◆ Extrait du texte:
++++

Leslie CAGAN : « Guerre et récession ont partie liée »

Publié le par Jihad WACHILL

Leslie Cagan, présidente de la coalition United for peace and justice, évoque l’enjeu de l’élection du point de vue du mouvement anti-guerre aux États-Unis.

Le néoconservatisme fauteur de guerre est-il au bout du rouleau ?

 Leslie Cagan. Je ressens, les militants pour la paix ressentent, le monde entier ressent un immense espoir que l’on mette un vrai terme à ces huit années de néoconservatisme. Il faut bien voir, cependant, aussi, que cette période n’est pas survenue comme une sorte d’accident de parcours. Des problèmes liés aux politiques étrangère ou intérieure des États-Unis étaient apparus bien avant la période Bush. Et surtout, si le néoconservatisme était effectivement battu électoralement ce mardi il faudrait continuer à le combattre plus résolument que jamais pour qu’il ne nous revienne pas à la figure, un jour prochain, sous une forme ou une autre.

Y a-t-il une relation entre la récession qui se dessine et les guerres conduites par l’administration Bush ?

Leslie Cagan. Oui bien sûr, car ces guerres ont coûté des centaines de milliards de dollars. Et chaque mois se rajoutent 10 à 12 milliards supplémentaires. D’où vient l’argent pour financer cela ? Cette fuite en avant belliciste n’est pas l’unique cause de cette crise - il y a aussi les problèmes du crédit, de l’immobilier. Mais c’en est une très importante. Car les guerres, mais aussi le gouffre que constitue désormais le budget militaire du pays, ont pesé très lourdement sur les épaules des citoyens ordinaires et donc sur l’économie du pays.

Quelle devrait être la première décision de politique étrangère d’un nouveau président des États-Unis ?

Leslie Cagan. Nous espérons que la première décision sera de mettre fin à la guerre en Irak et de commencer à rappeler immédiatement les troupes à la maison. Avec l’objectif de retirer toutes les troupes.

La période de seize mois annoncée par Barack Obama est-elle à votre avis trop longue ?

Leslie Cagan. Il faudrait au moins diminuer cette période de moitié. D’abord bien sûr parce que la guerre est une grande dévoreuse de vies humaines américaines et surtout irakiennes. Mais aussi pour des raisons financières. Un départ sur huit mois au lieu de seize permettrait à lui seul d’économiser 160 milliards de dollars. Dans cette période où l’on cherche par tous les moyens à soutenir l’économie défaillante, n’est ce pas aussi la voie de la raison ?

Quelle place garde le rejet de la guerre en Irak dans une opinion taraudée désormais par la crise économique ?


Leslie Cagan. Le dossier a été rétrogradé au second plan mais il est toujours à fleur de peau dans l’opinion. Car il y a maintenant plus de 4 000 soldats américains morts, des dizaines de milliers de blessés. Quand des jeunes militaires rentrent traumatisés à vie ou atrocement amputés, c’est une affaire qui hante leurs proches, leurs voisins pour des années, pour toute une vie. Des millions de familles vivent dans l’angoisse de recevoir un jour une annonce tragique. Ce pays, toute une génération est marquée, qu’on le veuille ou non.

++++

◆ Consigne A:
Dans les enregistrements, recopiez le passage allant de la ligne contenant « Open the Opportunities » jusqu'à la ligne contenant « Action: (316, 496) », en changeant « Screen dimensions » en « Screen size » et en laissant tout le reste intact.
L'entretien et les enregistrements proviennent de sources distinctes.

Données de localisation de mots et d'éléments:
++++

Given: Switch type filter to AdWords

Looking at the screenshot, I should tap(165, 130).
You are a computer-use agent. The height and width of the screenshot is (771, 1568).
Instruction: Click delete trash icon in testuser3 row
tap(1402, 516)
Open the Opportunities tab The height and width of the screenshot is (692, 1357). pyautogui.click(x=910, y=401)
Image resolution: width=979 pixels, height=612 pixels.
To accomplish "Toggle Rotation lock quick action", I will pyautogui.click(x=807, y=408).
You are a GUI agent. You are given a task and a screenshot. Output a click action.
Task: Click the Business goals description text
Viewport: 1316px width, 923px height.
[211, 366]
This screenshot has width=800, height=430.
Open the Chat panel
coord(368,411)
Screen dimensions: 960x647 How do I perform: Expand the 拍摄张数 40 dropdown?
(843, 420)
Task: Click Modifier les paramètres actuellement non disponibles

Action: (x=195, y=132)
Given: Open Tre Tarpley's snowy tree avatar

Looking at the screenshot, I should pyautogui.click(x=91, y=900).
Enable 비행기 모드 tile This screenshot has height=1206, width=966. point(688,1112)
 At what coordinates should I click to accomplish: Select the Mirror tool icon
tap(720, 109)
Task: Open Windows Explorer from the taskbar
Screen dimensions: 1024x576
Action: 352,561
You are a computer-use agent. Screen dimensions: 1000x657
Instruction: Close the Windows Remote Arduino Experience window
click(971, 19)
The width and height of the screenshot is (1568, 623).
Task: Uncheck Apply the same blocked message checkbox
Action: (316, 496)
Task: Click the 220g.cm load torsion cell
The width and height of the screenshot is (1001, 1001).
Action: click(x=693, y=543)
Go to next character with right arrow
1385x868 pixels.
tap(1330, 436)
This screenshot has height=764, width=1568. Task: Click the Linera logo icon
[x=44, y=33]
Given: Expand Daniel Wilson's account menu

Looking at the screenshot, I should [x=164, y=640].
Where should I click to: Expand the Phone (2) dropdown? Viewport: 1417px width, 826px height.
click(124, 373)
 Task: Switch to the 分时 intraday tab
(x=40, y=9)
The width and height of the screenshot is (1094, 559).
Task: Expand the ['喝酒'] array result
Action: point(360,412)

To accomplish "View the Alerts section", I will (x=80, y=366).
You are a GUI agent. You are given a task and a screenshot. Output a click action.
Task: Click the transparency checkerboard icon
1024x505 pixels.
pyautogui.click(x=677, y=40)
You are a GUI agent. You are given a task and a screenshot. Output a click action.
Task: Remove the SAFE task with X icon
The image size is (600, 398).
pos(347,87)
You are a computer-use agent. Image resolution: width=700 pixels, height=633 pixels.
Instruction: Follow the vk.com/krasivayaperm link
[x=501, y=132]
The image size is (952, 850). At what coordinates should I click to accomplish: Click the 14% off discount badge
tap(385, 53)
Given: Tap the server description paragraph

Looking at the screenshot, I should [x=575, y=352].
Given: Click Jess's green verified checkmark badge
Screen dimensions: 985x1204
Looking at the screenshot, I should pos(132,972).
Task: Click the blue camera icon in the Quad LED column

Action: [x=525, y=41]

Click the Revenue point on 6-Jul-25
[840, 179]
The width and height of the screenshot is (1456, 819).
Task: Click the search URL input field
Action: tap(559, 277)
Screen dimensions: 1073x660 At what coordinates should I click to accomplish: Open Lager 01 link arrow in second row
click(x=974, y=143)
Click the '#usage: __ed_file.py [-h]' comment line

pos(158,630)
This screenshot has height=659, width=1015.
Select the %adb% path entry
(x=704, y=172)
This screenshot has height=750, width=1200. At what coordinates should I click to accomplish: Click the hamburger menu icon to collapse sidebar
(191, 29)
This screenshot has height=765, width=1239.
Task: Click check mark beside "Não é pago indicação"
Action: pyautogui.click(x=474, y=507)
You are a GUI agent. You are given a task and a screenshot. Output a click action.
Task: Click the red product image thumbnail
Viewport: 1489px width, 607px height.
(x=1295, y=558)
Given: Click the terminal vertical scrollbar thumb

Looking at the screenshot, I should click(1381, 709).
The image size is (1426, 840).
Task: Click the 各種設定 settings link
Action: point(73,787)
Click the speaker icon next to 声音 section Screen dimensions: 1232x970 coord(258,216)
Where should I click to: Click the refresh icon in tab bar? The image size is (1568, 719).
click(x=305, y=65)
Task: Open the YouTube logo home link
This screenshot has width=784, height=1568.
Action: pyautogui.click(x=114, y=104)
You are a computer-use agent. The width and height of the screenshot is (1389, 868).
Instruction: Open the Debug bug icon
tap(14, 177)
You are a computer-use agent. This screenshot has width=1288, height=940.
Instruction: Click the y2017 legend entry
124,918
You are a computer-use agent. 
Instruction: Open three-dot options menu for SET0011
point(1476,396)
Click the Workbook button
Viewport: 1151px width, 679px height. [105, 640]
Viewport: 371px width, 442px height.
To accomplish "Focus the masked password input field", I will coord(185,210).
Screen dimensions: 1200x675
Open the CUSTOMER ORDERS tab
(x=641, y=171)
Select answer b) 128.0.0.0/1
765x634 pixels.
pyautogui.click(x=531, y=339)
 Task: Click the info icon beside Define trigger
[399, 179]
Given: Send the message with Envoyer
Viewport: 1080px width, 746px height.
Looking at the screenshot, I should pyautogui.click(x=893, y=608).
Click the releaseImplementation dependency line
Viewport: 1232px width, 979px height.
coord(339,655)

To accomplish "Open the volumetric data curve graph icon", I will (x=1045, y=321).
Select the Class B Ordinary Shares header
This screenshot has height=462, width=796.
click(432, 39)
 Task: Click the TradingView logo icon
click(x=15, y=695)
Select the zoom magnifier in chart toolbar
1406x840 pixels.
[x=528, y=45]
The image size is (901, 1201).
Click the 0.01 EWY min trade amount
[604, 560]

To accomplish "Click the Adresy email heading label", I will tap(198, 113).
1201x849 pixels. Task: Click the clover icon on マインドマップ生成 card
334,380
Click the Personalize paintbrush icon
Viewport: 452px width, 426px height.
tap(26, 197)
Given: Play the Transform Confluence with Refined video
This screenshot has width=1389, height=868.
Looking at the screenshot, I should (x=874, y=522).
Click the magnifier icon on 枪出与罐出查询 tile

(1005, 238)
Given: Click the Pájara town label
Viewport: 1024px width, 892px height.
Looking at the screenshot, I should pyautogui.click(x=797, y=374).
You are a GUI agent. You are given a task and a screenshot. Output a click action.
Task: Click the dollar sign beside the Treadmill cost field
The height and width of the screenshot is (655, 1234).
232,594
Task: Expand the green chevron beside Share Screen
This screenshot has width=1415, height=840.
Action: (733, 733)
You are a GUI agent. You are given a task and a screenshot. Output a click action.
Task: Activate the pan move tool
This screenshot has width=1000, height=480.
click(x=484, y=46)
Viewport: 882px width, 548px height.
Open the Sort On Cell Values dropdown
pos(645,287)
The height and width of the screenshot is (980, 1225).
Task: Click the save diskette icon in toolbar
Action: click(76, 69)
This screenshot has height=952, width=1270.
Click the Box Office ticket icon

++++

◆ Consigne B:
Relevez, s'il vous plaît, toutes les questions posées à Leslie Cagan dans l'entretien.

◆ Réponse attendue A:
Open the Opportunities tab The height and width of the screenshot is (692, 1357). pyautogui.click(x=910, y=401)
Image resolution: width=979 pixels, height=612 pixels.
To accomplish "Toggle Rotation lock quick action", I will pyautogui.click(x=807, y=408).
You are a GUI agent. You are given a task and a screenshot. Output a click action.
Task: Click the Business goals description text
Viewport: 1316px width, 923px height.
[211, 366]
This screenshot has width=800, height=430.
Open the Chat panel
coord(368,411)
Screen size: 960x647 How do I perform: Expand the 拍摄张数 40 dropdown?
(843, 420)
Task: Click Modifier les paramètres actuellement non disponibles

Action: (x=195, y=132)
Given: Open Tre Tarpley's snowy tree avatar

Looking at the screenshot, I should pyautogui.click(x=91, y=900).
Enable 비행기 모드 tile This screenshot has height=1206, width=966. point(688,1112)
 At what coordinates should I click to accomplish: Select the Mirror tool icon
tap(720, 109)
Task: Open Windows Explorer from the taskbar
Screen size: 1024x576
Action: 352,561
You are a computer-use agent. Screen size: 1000x657
Instruction: Close the Windows Remote Arduino Experience window
click(971, 19)
The width and height of the screenshot is (1568, 623).
Task: Uncheck Apply the same blocked message checkbox
Action: (316, 496)

◆ Réponse attendue B:
- Le néoconservatisme fauteur de guerre est-il au bout du rouleau ?
- Y a-t-il une relation entre la récession qui se dessine et les guerres conduites par l'administration Bush ?
- Quelle devrait être la première décision de politique étrangère d'un nouveau président des États-Unis ?
- La période de seize mois annoncée par Barack Obama est-elle à votre avis trop longue ?
- Quelle place garde le rejet de la guerre en Irak dans une opinion taraudée désormais par la crise économique ?